■ **WHAT TO PRODUCE**:
For this task, every record below must be reproduced exactly.

Data extracted from a collection
|---|

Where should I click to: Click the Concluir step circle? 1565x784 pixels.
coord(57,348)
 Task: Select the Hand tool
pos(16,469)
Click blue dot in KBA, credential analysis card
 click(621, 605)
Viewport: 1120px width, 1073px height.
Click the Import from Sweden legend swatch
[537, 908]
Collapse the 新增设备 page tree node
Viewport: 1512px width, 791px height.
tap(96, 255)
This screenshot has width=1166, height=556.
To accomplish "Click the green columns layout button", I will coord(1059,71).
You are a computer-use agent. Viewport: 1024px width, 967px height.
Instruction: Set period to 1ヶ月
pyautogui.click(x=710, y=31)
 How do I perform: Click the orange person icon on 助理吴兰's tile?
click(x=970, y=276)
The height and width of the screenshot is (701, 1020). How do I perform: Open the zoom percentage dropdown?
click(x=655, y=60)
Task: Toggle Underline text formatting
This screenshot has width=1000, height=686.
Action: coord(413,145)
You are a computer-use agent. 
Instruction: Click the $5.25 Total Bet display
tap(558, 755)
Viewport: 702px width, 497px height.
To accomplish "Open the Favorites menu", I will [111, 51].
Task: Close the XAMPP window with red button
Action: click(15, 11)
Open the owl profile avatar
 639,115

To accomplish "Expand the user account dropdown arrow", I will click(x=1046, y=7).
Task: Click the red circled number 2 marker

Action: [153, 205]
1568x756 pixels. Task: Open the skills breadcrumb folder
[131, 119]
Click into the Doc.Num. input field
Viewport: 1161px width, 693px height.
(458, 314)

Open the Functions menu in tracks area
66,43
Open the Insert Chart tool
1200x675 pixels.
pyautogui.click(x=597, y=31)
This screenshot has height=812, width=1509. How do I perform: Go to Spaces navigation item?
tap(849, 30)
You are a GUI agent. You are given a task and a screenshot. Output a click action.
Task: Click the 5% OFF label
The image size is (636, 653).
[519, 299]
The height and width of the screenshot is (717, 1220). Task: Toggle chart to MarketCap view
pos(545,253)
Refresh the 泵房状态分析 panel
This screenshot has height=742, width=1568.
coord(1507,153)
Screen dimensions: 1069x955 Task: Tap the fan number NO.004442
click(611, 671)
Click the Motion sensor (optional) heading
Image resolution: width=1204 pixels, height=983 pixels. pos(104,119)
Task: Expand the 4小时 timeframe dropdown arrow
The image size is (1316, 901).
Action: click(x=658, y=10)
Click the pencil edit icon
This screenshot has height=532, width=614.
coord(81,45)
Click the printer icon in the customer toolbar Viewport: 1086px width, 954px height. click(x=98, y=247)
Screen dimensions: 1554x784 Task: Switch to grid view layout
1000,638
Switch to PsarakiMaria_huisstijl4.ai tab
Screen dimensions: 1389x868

|---|

■ **ANSWER TO THE EXERCISE**:
Where should I click to: Click the Concluir step circle? 1565x784 pixels.
coord(57,348)
 Task: Select the Hand tool
pos(16,469)
Click blue dot in KBA, credential analysis card
 click(621, 605)
Viewport: 1120px width, 1073px height.
Click the Import from Sweden legend swatch
[537, 908]
Collapse the 新增设备 page tree node
Viewport: 1512px width, 791px height.
tap(96, 255)
This screenshot has width=1166, height=556.
To accomplish "Click the green columns layout button", I will coord(1059,71).
You are a computer-use agent. Viewport: 1024px width, 967px height.
Instruction: Set period to 1ヶ月
pyautogui.click(x=710, y=31)
 How do I perform: Click the orange person icon on 助理吴兰's tile?
click(x=970, y=276)
The height and width of the screenshot is (701, 1020). How do I perform: Open the zoom percentage dropdown?
click(x=655, y=60)
Task: Toggle Underline text formatting
This screenshot has width=1000, height=686.
Action: coord(413,145)
You are a computer-use agent. 
Instruction: Click the $5.25 Total Bet display
tap(558, 755)
Viewport: 702px width, 497px height.
To accomplish "Open the Favorites menu", I will [111, 51].
Task: Close the XAMPP window with red button
Action: click(15, 11)
Open the owl profile avatar
 639,115

To accomplish "Expand the user account dropdown arrow", I will click(x=1046, y=7).
Task: Click the red circled number 2 marker

Action: [153, 205]
1568x756 pixels. Task: Open the skills breadcrumb folder
[131, 119]
Click into the Doc.Num. input field
Viewport: 1161px width, 693px height.
(458, 314)

Open the Functions menu in tracks area
66,43
Open the Insert Chart tool
1200x675 pixels.
pyautogui.click(x=597, y=31)
This screenshot has height=812, width=1509. How do I perform: Go to Spaces navigation item?
tap(849, 30)
You are a GUI agent. You are given a task and a screenshot. Output a click action.
Task: Click the 5% OFF label
The image size is (636, 653).
[519, 299]
The height and width of the screenshot is (717, 1220). Task: Toggle chart to MarketCap view
pos(545,253)
Refresh the 泵房状态分析 panel
This screenshot has height=742, width=1568.
coord(1507,153)
Screen dimensions: 1069x955 Task: Tap the fan number NO.004442
click(611, 671)
Click the Motion sensor (optional) heading
Image resolution: width=1204 pixels, height=983 pixels. pos(104,119)
Task: Expand the 4小时 timeframe dropdown arrow
The image size is (1316, 901).
Action: click(x=658, y=10)
Click the pencil edit icon
This screenshot has height=532, width=614.
coord(81,45)
Click the printer icon in the customer toolbar Viewport: 1086px width, 954px height. click(x=98, y=247)
Screen dimensions: 1554x784 Task: Switch to grid view layout
1000,638
Switch to PsarakiMaria_huisstijl4.ai tab
Screen dimensions: 1389x868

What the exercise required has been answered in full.